Sunday, July 05, 2009

New on the Personal Book Shelf: The ANV, Southern Journalism and The Anti-Slavery Movement

CWL received an offer from Louisiana State University Press and picked up a nice stack of books for $7.50 each and that included shipping! Unfortunately, the books doubled the size of the stack labeled 'Read This Summer'.

Audacity Personified: The Generalship of Robert E. Lee, edited by Peter S. Carmichael. Six essays that praise and fault the Marble Man.

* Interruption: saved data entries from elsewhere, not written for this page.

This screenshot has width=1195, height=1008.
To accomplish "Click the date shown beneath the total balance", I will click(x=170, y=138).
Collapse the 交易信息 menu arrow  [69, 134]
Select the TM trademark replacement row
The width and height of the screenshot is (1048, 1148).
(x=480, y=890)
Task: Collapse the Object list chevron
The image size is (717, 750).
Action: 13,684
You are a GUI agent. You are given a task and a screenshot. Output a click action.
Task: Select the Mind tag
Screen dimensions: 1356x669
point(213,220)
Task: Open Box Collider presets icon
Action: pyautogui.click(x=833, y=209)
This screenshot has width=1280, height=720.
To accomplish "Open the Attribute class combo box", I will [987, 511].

The Cause of the South: Selections From De Bow's Review, 1846-1867, edited by Paul Paskoff and Daniel Wilson. De Bow's Review was one of the preeminent Southern publications of the antebellum period. Based in New Orleans, the journal was the forum for agricultural and industrial issues, the slavery vs. wage labor issue, southern nationalism and Black Republicanism issues among others. A book for the primary source shelf.

Legacy of Disunion: The Enduring Significance of the American Civil War, edited by Susan Grant and Peter Parrish. Twelve essays on the myths, memories, leaders, legacies, perceptions and realities of the war.

Campbell Brown's Civil War: With Ewell and the Army of Northern Virginia, edited by Terry Jones. Since its publication in 2001 Campbell Brown's journals have added a new dimension to the study of the Army of Northern Virgina's leadership.

A Troublesome Commerce: The Transformation of the Interstate Slave Trade
, Robert Gudmestad covers the emptying out of the Upper South's slaves into the lower and trans-Mississippi South during the three decades before the war. Speculation in slave prices was comparable to the speculation in oil prices today.

No Taint of Compromise: Crusaders in Anti-Slavery Politics, Frederick Blue. Anti-slavery politics generated Southern fears that it could lose the right to hold property in slaves. Pittsburgh's Jane Grey Swisshelm gets a chapter in the book.

The Smoothbore Volley That Doomed the Confederacy by Robert K. Krick. Ten essays that consider the death of Jackson, Jackson's persecution of Garnett, the accuracy of Longstreet's memoirs and his relationship with McLaws, brigade commanders Rodes, Gregg and Early, Confederate bibliography and other topics.

CWL will start with Audacity Personified, then Campbell Brown's Civil Warand then The Smoothbore That Doomed the Confederacy next. Hopefully finish one in July one in August and one in September. After reading Glaathar's General Lee's Army during the winter, it seems to be shaping up to be a Army of Northern Virginia year. CWL probably focus on John Brown in October as a way of saluting the 150th anniversary of the Harpers Ferry Raid.